Increasing evidence has indicated a connection between bipolar disorder (BD) and arteriosclerosis (AS), yet the specific molecular mechanisms remain unclear. This study aims to investigate the hub genes and molecular pathways for BD with AS.
BD-related dataset GSE12649 were downloaded from the Gene Expression Omnibus database and differentially expressed genes (DEGs) and key module genes derived from Limma and weighted gene co-expression network analyses (WGCNA) were identified. AS-related genes were sourced from the DisGeNET database, and the overlapping genes between DEGs and AS-related genes were characterized as differentially expressed arteriosclerosis-related genes (DE-ASRGs). The functional enrichment analysis, protein-protein interaction (PPI) network and three machine learning algorithms were performed to explore the hub genes, which were validated with two external validation sets. Additionally, immune infiltration was performed in BD.

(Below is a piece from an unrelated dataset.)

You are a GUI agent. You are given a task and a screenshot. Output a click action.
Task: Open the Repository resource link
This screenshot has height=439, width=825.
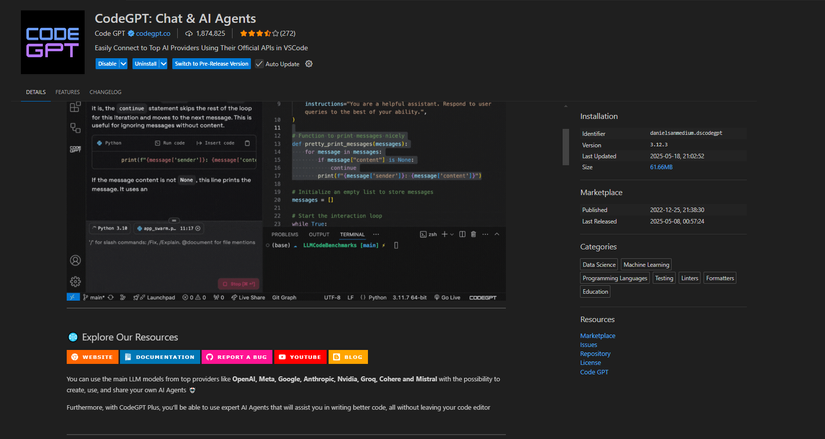point(595,353)

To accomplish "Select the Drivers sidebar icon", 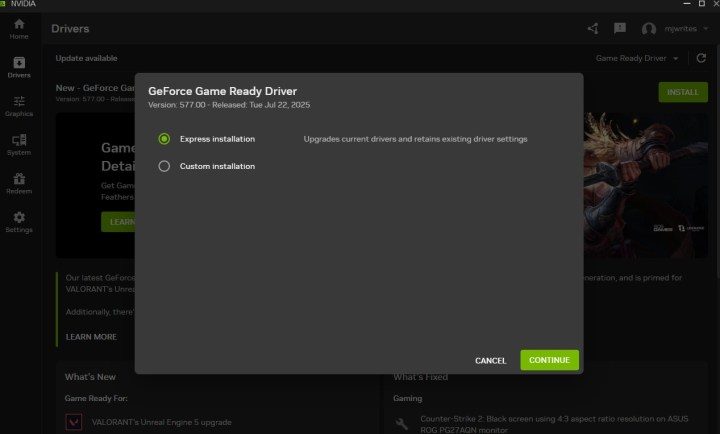I will (19, 62).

Overall, 67 DE-ASRGs were found to be overlapping between the DEGs and AS-related genes. Functional enrichment analysis highlighted the cancer pathways between BD and AS. We identified seven candidate hub genes (CTSD, IRF3, NPEPPS, ST6GAL1, HIF1A, SOX9 and CX3CR1). Eventually, two hub genes (CX3CR1 and ST6GAL1) were identified as BD and AS co-biomarkers by using machine learning algorithms. Immune infiltration had revealed the disorder of immunocytes.
This study identified the hub genes CX3CR1 and ST6GAL1 in BD and AS, providing new insights for further research on the bioinformatic mechanisms of BD with AS and contributing to the diagnosis and prevention of AS in psychiatric clinical practice.